Born in the West Port, on April 9, 1916, Frank was the youngest of four children.

His first job was with the Edinburgh and Dumfriesshire Dairies cleaning out the milk tanks.

He then worked for a furniture company in St Mary’s Street as a french polisher before joining his father as a carter with British Railways.

After the war Frank returned to the railway. Eventually the Clydesdales gave way to lorries and Frank drove – a skill he had learned in the war – and carried out deliveries.

For a spell he worked for Aitchison Brewery before returning to the railway where he stayed until he retired.

Frank married Mary Kelly, who worked at Martins the Bakers, in 1940. Four weeks later Frank was in the army. As well as their son Frank, the couple have grandchildren Lesley and Iain and great-grandson Joshua. Mary died in 1989.

Son Frank, 67, a former telecoms engineer, said he couldn’t explain his father’s longevity.

“As far as I know that is him. Going way back to his childhood in West Port he was in his pram until he was five years old because he couldn’t walk as he had rickets. He was a bit bow-legged but a very good footballer and boxer in the army.

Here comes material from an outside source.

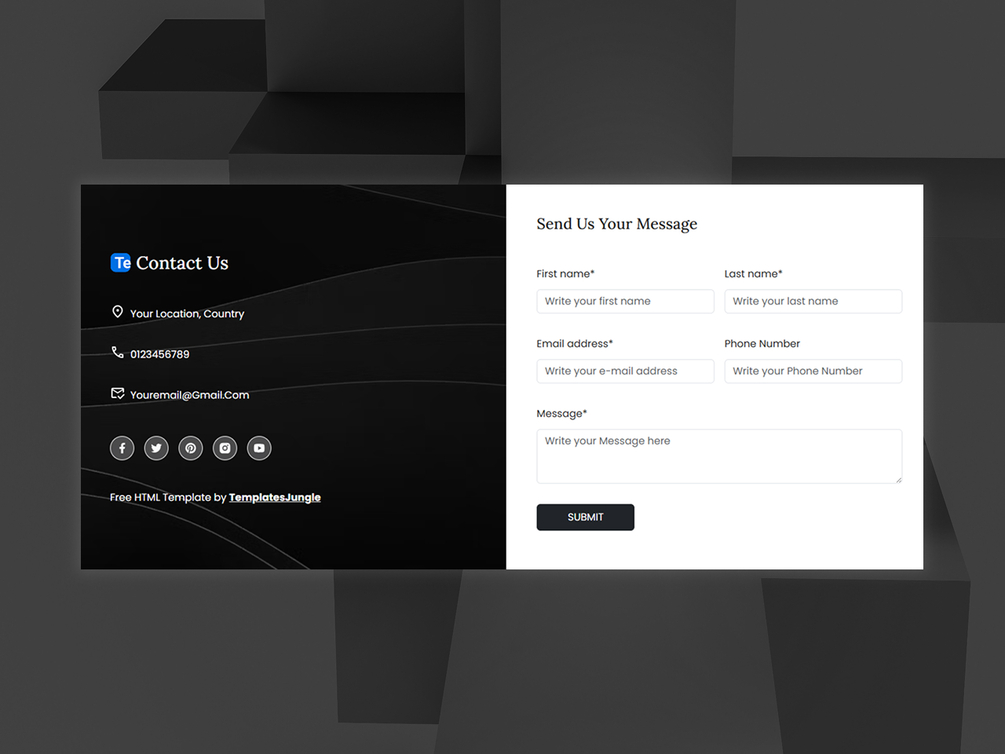Click the YouTube social icon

“How he survived so long I don’t know. It was a physical job he did and working in all kinds of weather every day which made him quite fit. He never has anything wrong with him. He’s amazing. I might get lucky and have some of his genes.”

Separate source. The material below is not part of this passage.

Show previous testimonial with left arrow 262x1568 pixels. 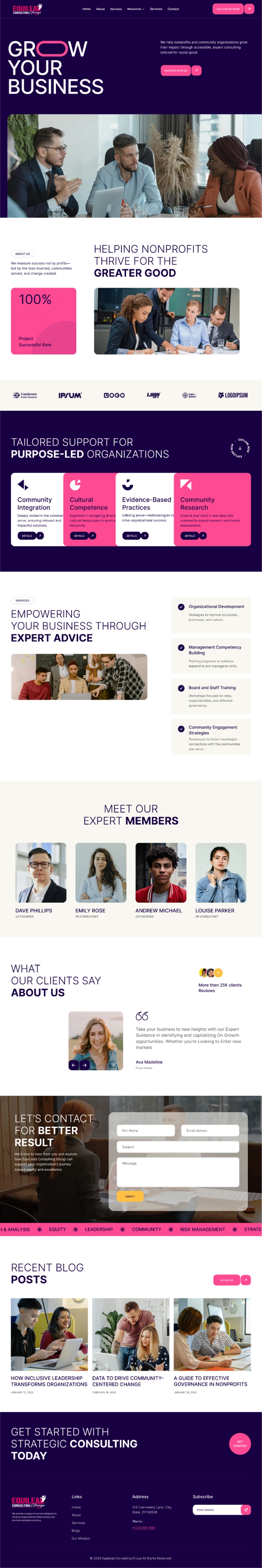point(74,1064)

Frank was called up in 1940 and joined the Argylls, based in Stirling. He spent four years in Britain and did not see action in World War Two until the D-Day landings in Normany in June 1944.

He was amongst the second wave of the invasion landing at Arromanches. After moving inland, the troops moved towards Caen where they met strong resistance from a German Panzer division. Frank and his comrades were moved towards Holland.

He was part of the British troops fighting in Nijmagen and Arnhem before the arrival of the paratroops. By 1945 Frank was in Ahrensburg, Germany, but was soon deployed to the Ardennes region to join the Battle of the Bulge.

He finished the war in Hamburg and was demobbed in 1946.